Db

Vendors like PlanetScale, Neon, and Turso offer databases that scale to zero. You don't pay for idle capacity. The database branches like a Git repository, allowing developers to instantly spin up production-like copies.

To speak intelligently about DBs, you need to know the jargon:

This was the revolution. Edgar F. Codd of IBM proposed the relational model. Data is stored in tables (spreadsheet-like structures) with rows (records) and columns (attributes).

To appreciate where we are, we must look at where we started. Vendors like PlanetScale, Neon, and Turso offer databases

The 1960s – Navigating the Network: The first databases were navigational, using hierarchical structures (like a family tree) or network structures. IBM’s IMS (Information Management System) is a classic example. While revolutionary, these systems were rigid; if you wanted to view the data differently, you often had to rebuild the entire DB.

The 1970s – The Relational Revolution: Edgar F. Codd, a British computer scientist working for IBM, proposed the relational model. Instead of trees or networks, data was stored in tables (relations) with rows and columns. This gave birth to the RDBMS (Relational Database Management System). Oracle, founded in 1979, became the first commercial RDBMS.

The 1990s – The Rise of SQL: Structured Query Language (SQL) became the standard for interacting with relational DBs. During the client-server era, databases like Microsoft SQL Server, MySQL, and PostgreSQL became the backbone of everything from banking to logistics. To speak intelligently about DBs, you need to

The 2010s – NoSQL and the Cloud: The explosion of Big Data and real-time web applications exposed the limits of rigid SQL tables. This led to the "NoSQL" movement, introducing document stores (MongoDB), key-value stores (Redis), and wide-column stores (Cassandra). Simultaneously, cloud providers like AWS, Google Cloud, and Azure turned the DB into a utility service (DBaaS – Database as a Service).

The internet (Web 2.0) demanded scale. Giants like Google, Amazon, and Facebook needed DBs that could handle millions of writes per second. Relational DBs struggled with "horizontal scaling" (adding more cheap servers).

The DB industry is evolving faster than ever. Data is stored in tables (spreadsheet-like structures) with

1. Autonomous Databases: Oracle and AWS are pushing "self-driving" databases that use machine learning to automatically patch, tune, and upgrade themselves without human intervention.

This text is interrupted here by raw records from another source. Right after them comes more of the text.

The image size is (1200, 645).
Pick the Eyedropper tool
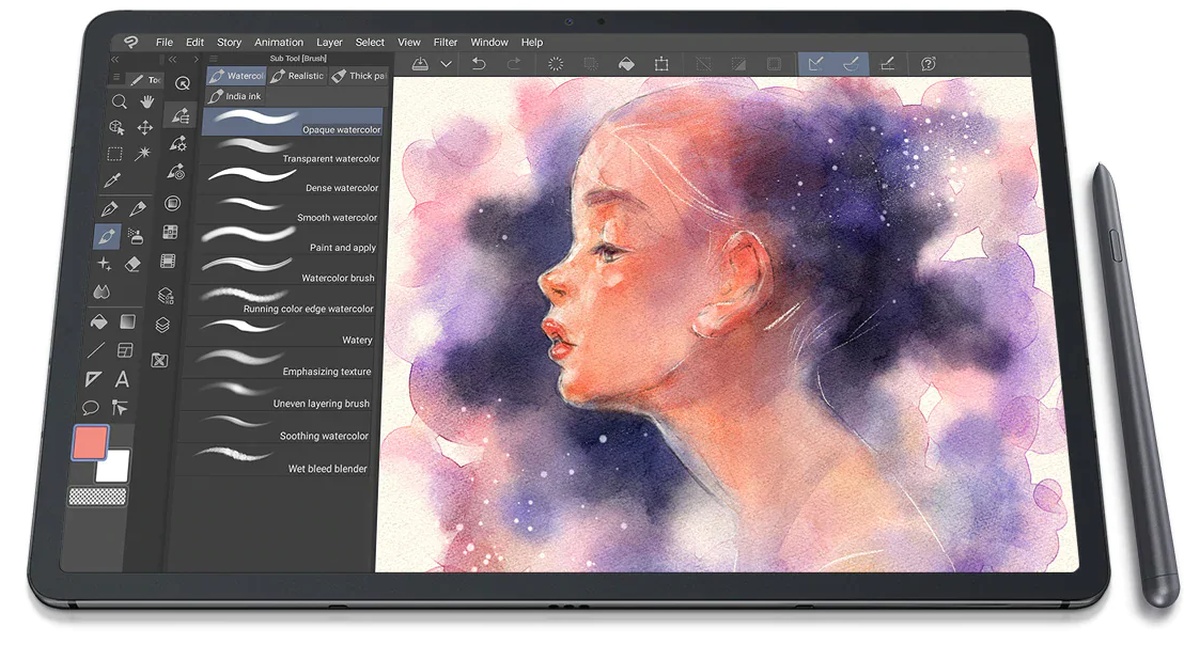(x=111, y=181)
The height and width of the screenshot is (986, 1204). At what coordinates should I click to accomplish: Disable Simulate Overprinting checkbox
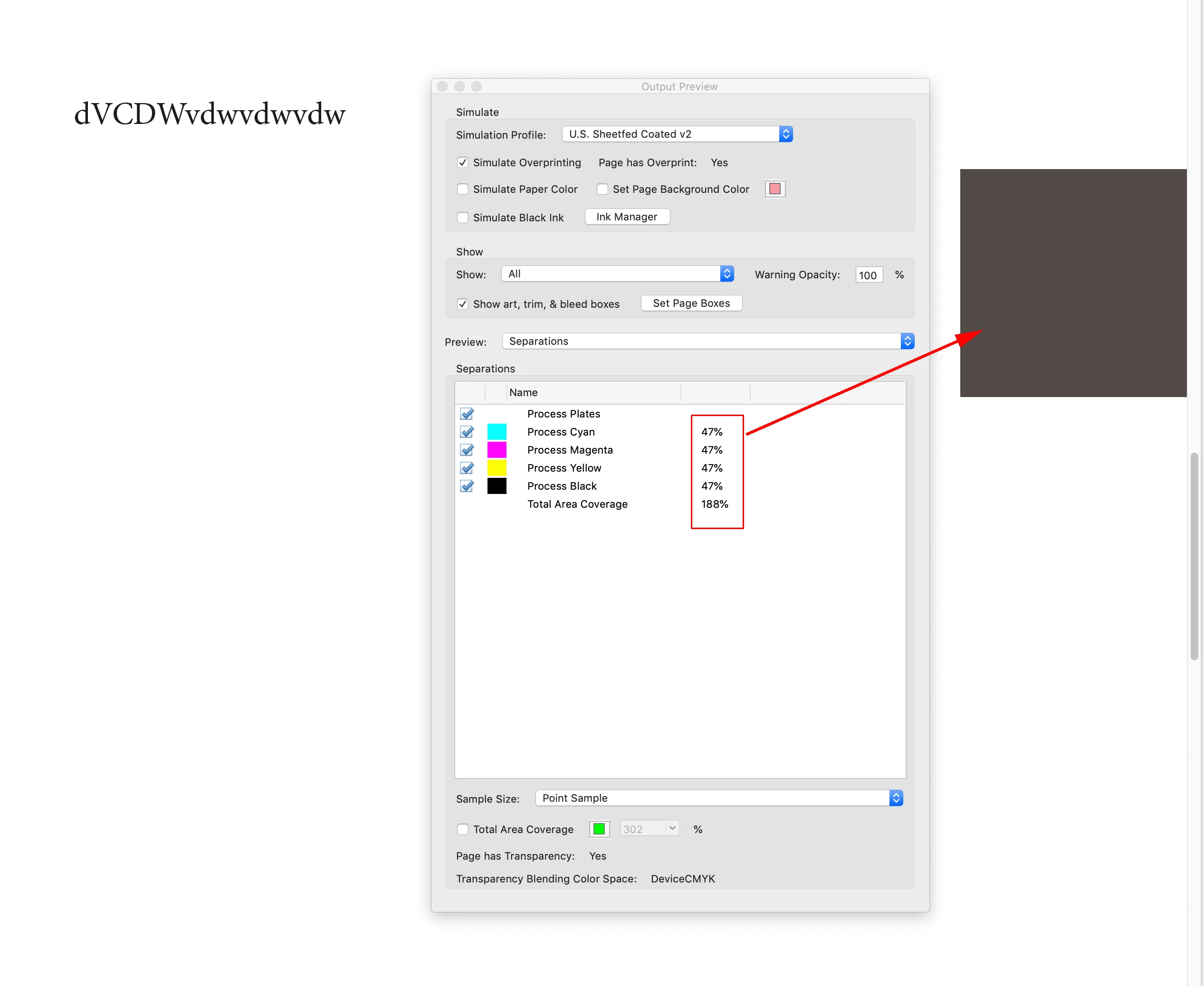click(463, 162)
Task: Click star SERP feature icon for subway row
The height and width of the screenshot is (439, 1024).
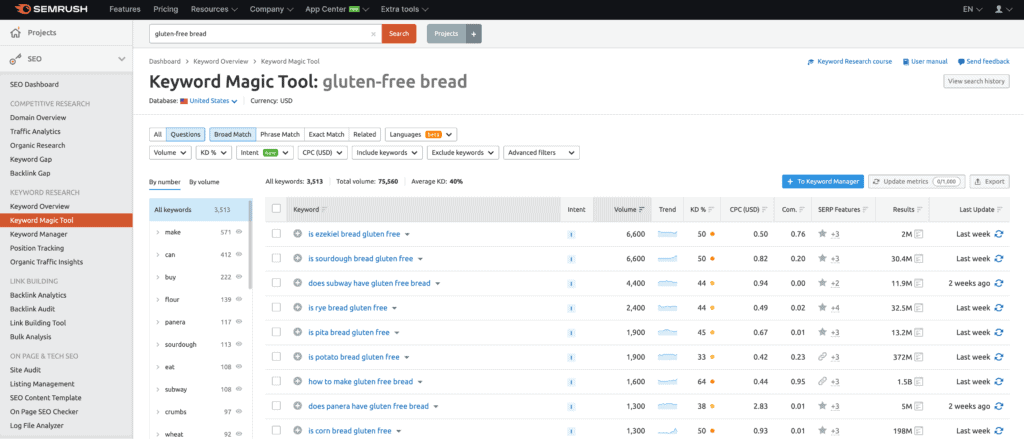Action: click(822, 283)
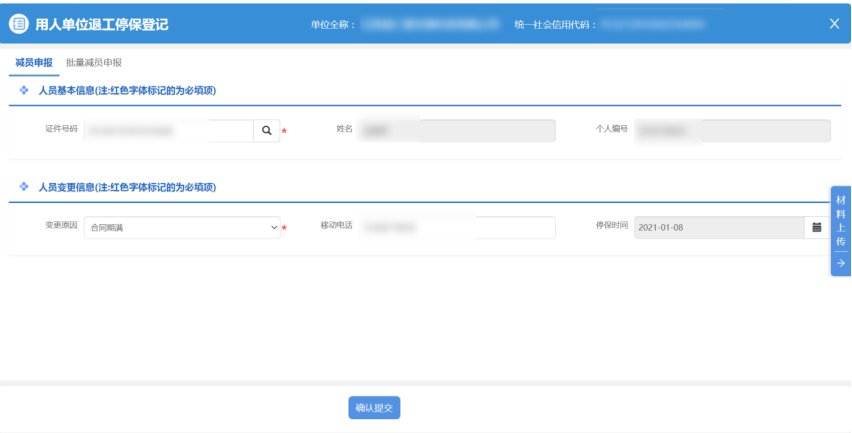Open the 材料上传 side panel

tap(840, 220)
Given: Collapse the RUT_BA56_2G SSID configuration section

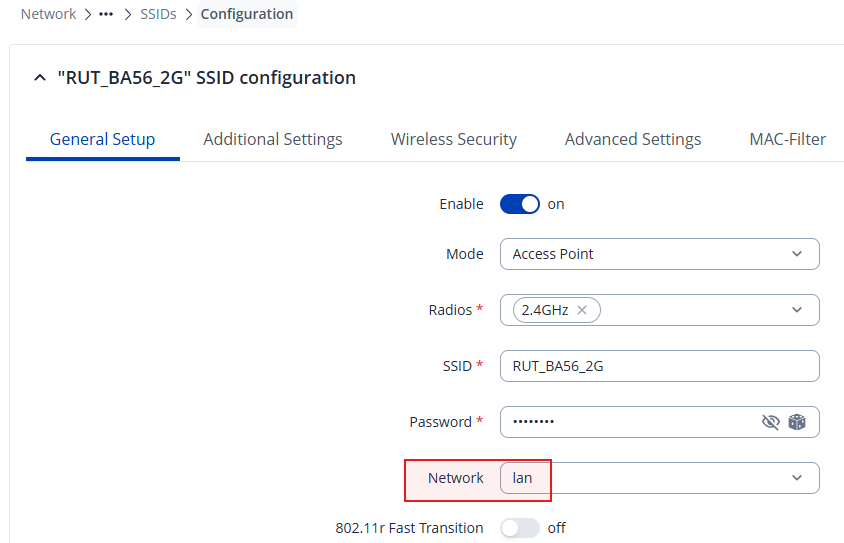Looking at the screenshot, I should [39, 78].
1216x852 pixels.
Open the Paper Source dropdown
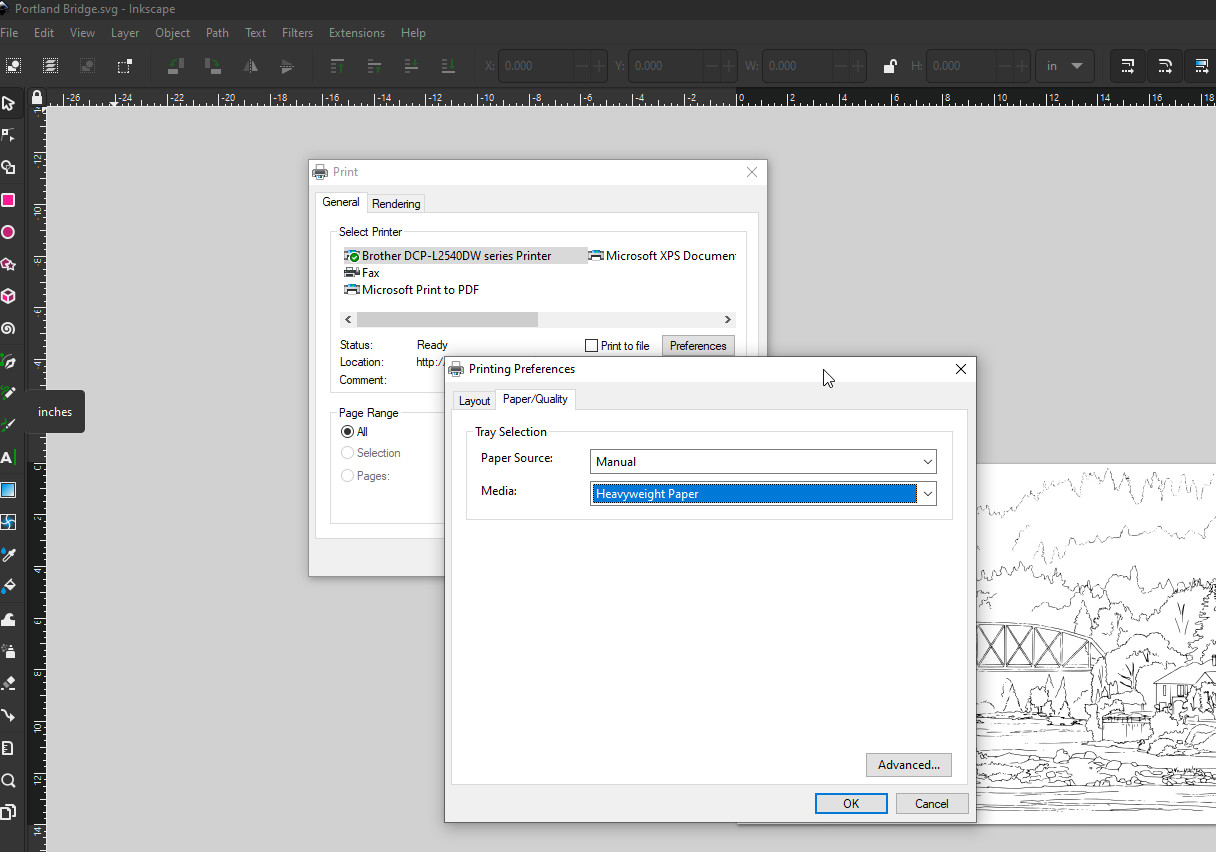pyautogui.click(x=763, y=462)
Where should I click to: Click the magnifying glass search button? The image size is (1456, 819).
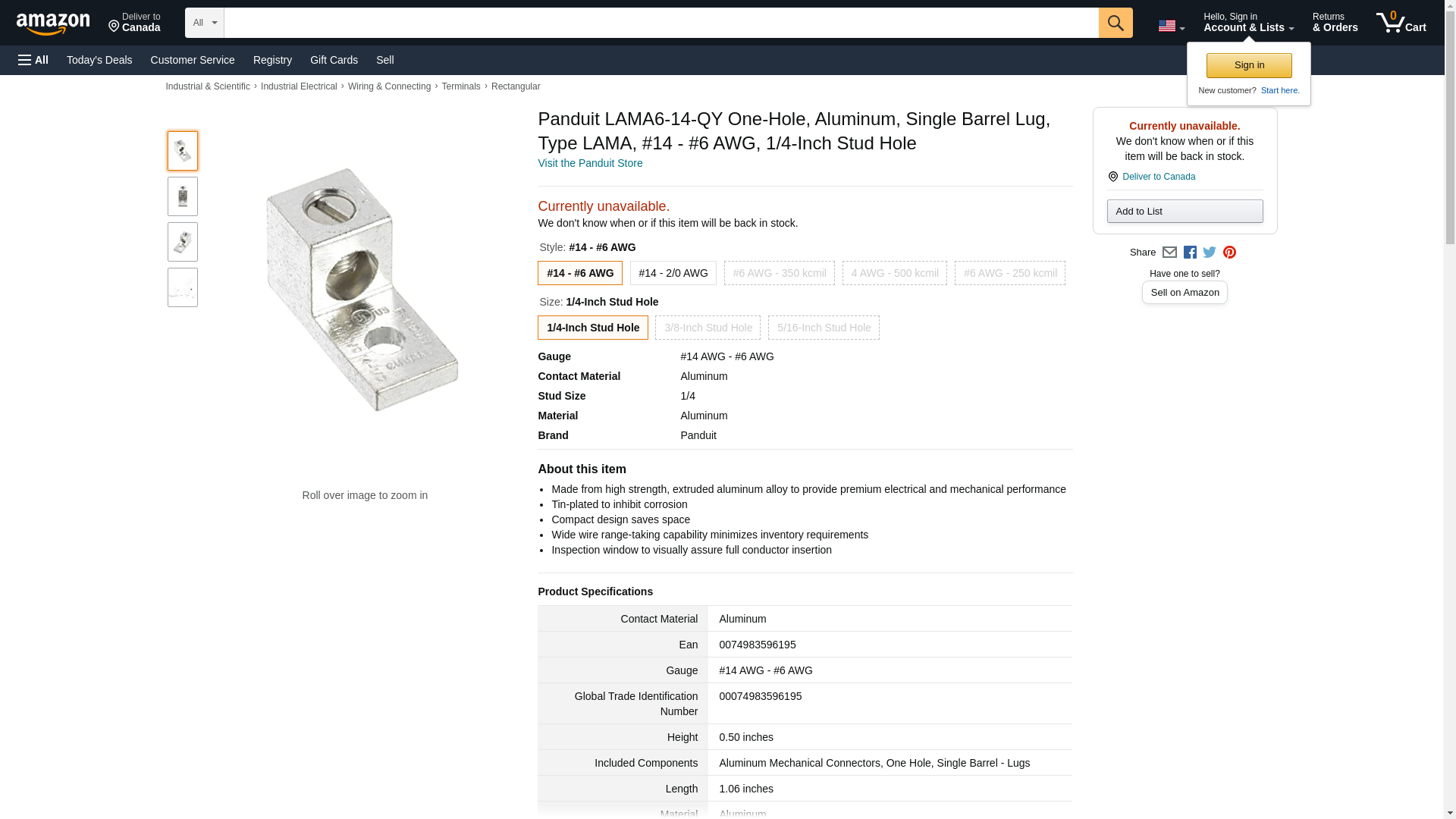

2. Multi-Model Databases: Why use four different DBs when one can handle documents, graphs, and relational data? PostgreSQL (with JSON support) and ArangoDB are leading this charge.

3. Vector Databases: With the rise of Generative AI and LLMs like ChatGPT, Vector DBs (like Pinecone, Weaviate, and pgvector) are exploding. They store mathematical vector embeddings to power semantic search and long-term memory for AI agents.

4. Edge Databases: As 5G and IoT expand, data needs to be processed closer to the user (the edge). Lightweight, syncing DBs like Realm and SQLite are becoming critical for offline-first mobile apps.